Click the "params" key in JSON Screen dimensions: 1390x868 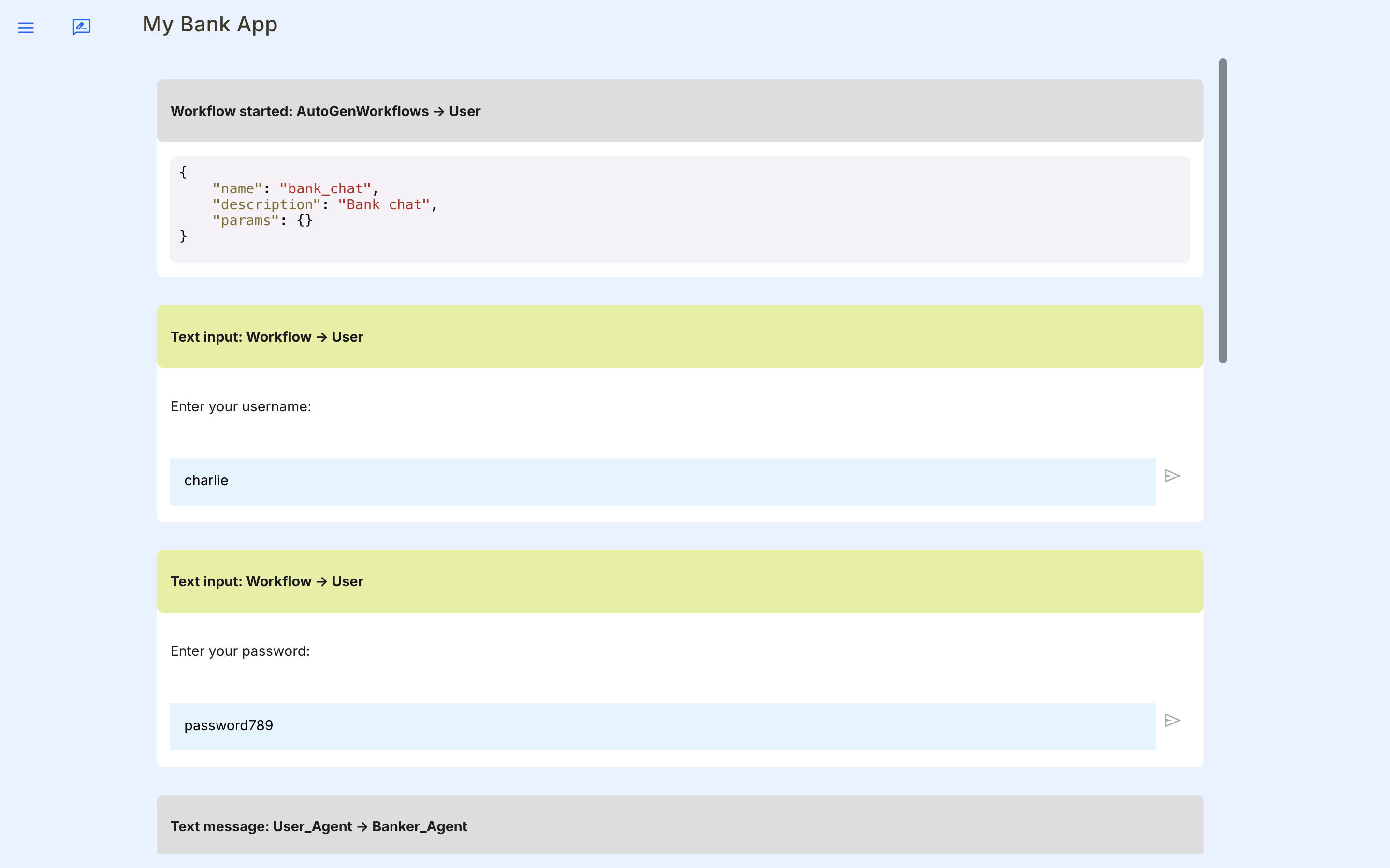[245, 220]
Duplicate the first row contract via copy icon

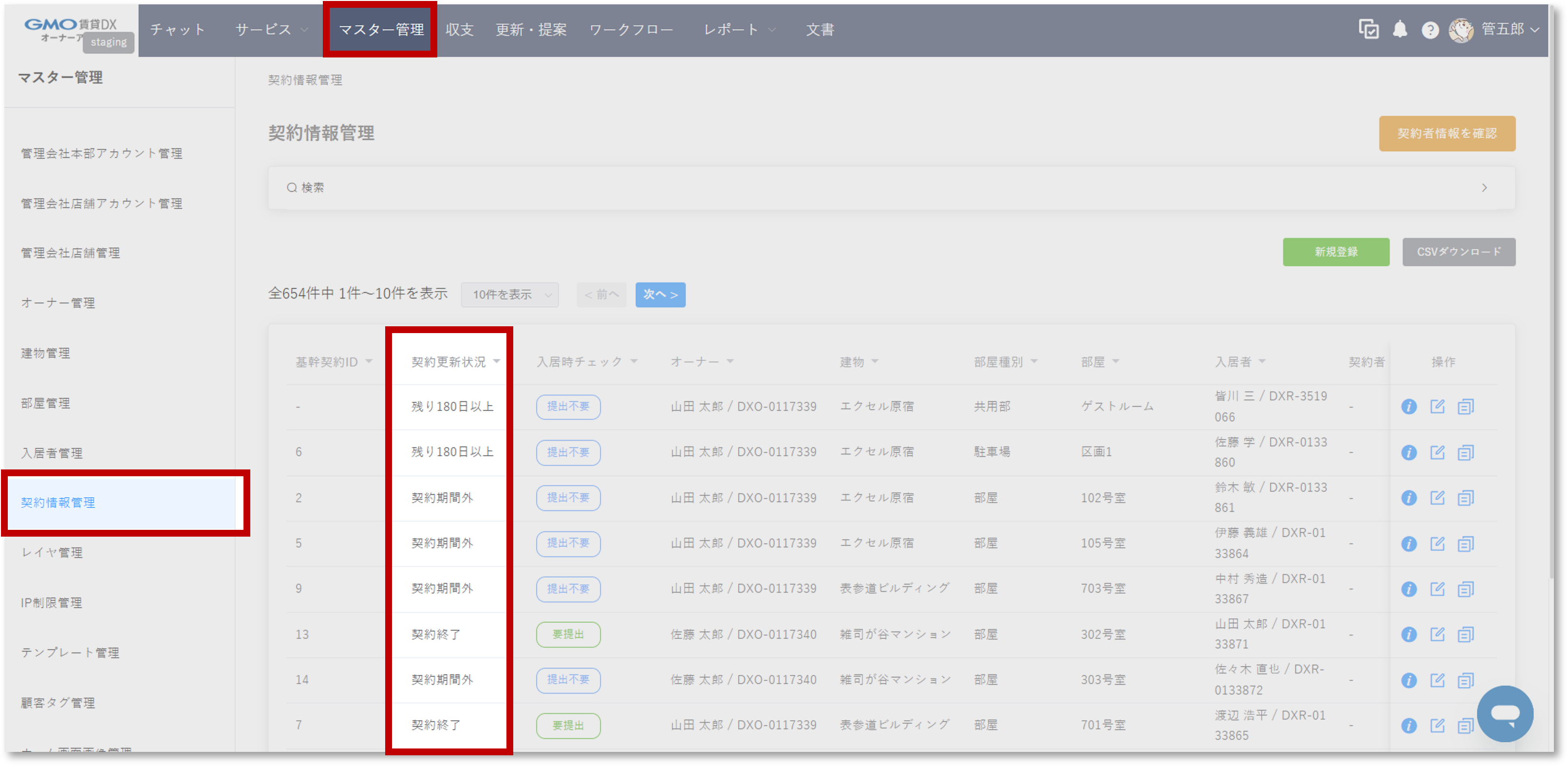click(1466, 406)
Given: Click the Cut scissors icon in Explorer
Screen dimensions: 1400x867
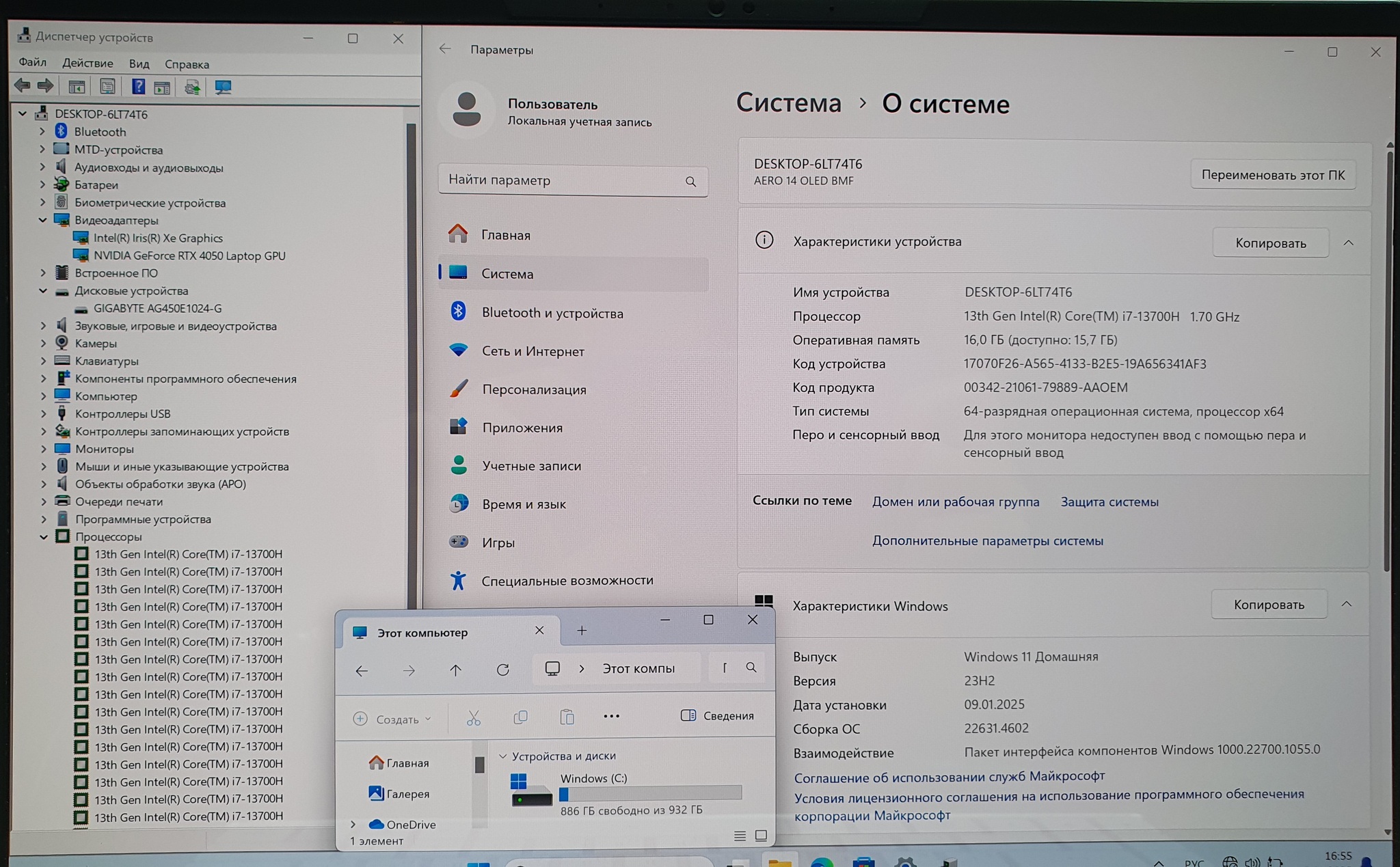Looking at the screenshot, I should [474, 717].
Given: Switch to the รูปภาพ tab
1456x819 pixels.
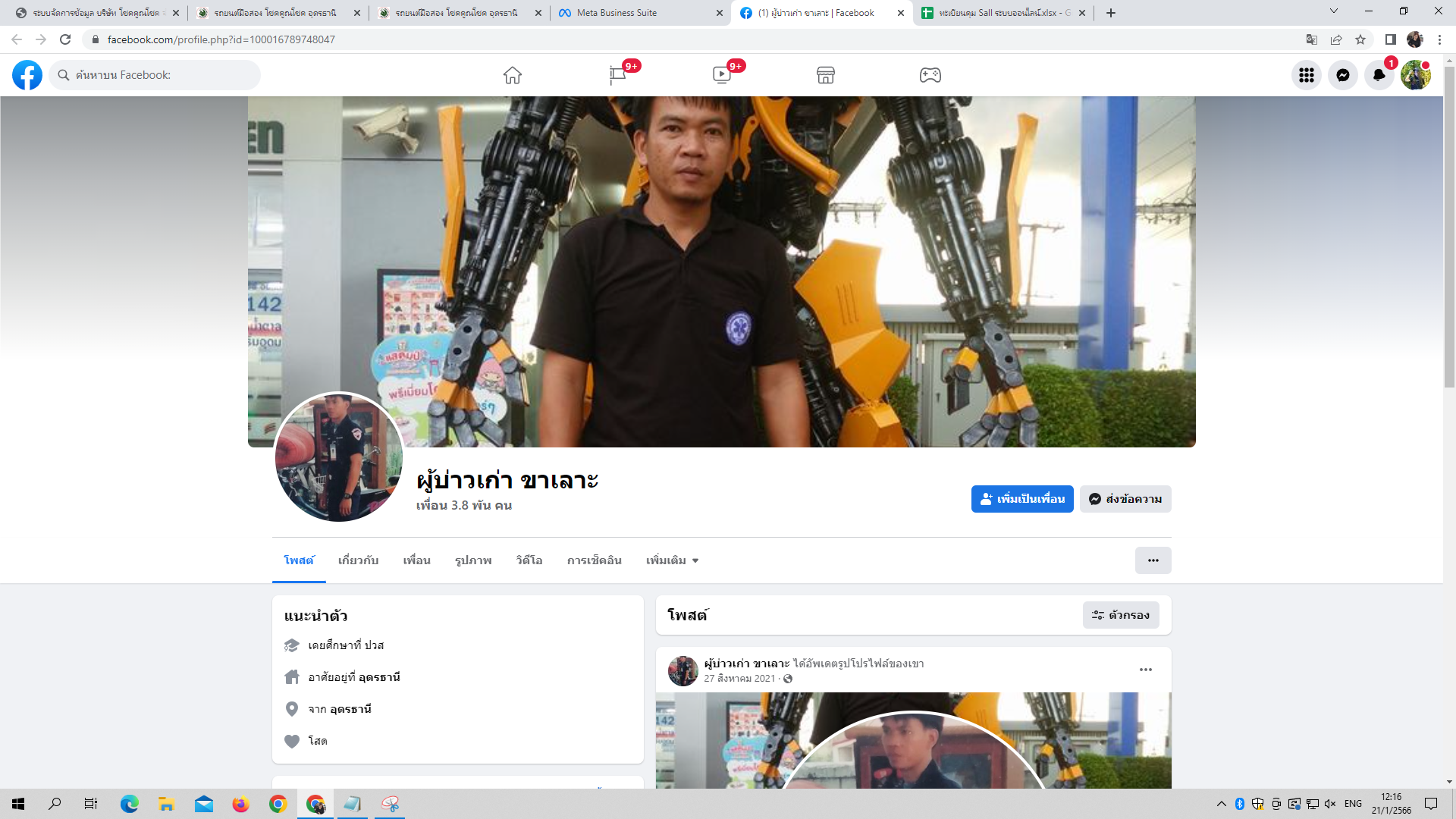Looking at the screenshot, I should pos(473,560).
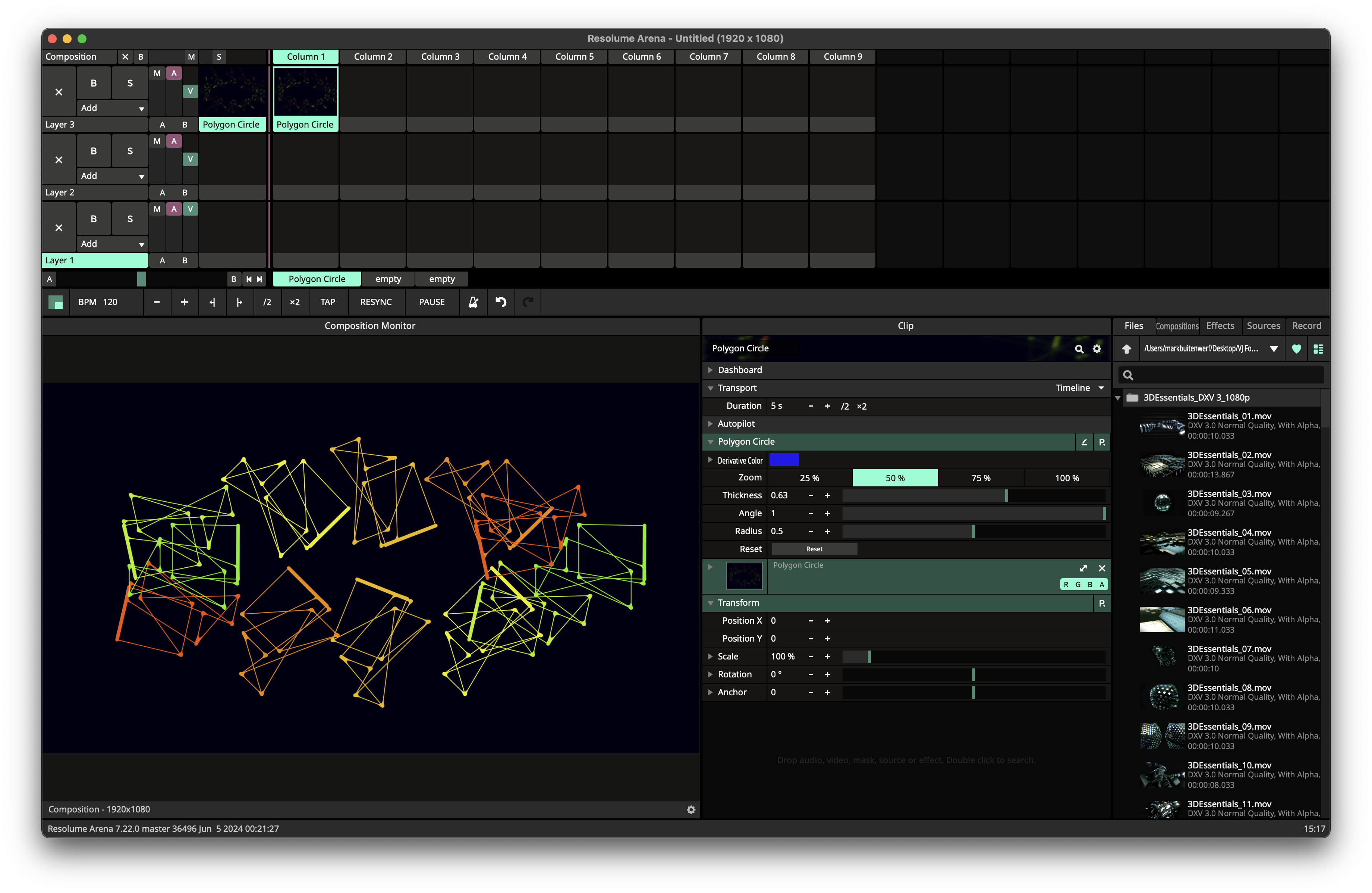Toggle Bypass on Layer 2
Viewport: 1372px width, 893px height.
point(93,151)
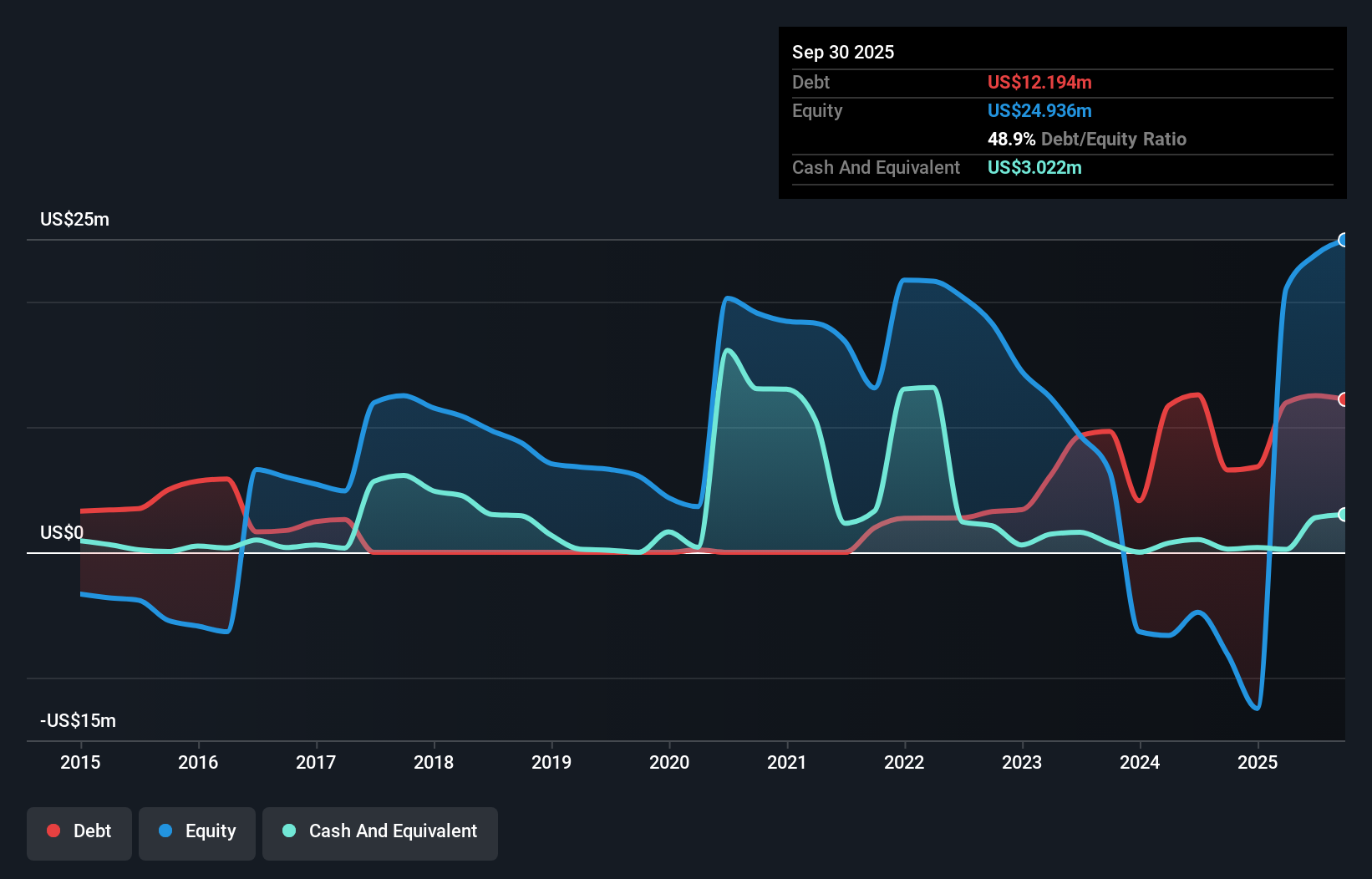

☆ ☆ ☆ ☆ ☆

- **What the task asks**:
Write out, exactly as they stand, the line with "Duplicate the first" and every line after it through the end of the entries above; omit the pictures.

- **Answer to the problem**:
Duplicate the first row contract via copy icon

click(1466, 406)
Given: Click the Cut scissors icon in Explorer
Screen dimensions: 1400x867
Looking at the screenshot, I should [474, 717].
Given: Switch to the รูปภาพ tab
1456x819 pixels.
Looking at the screenshot, I should pos(473,560).
Toggle Bypass on Layer 2
Viewport: 1372px width, 893px height.
point(93,151)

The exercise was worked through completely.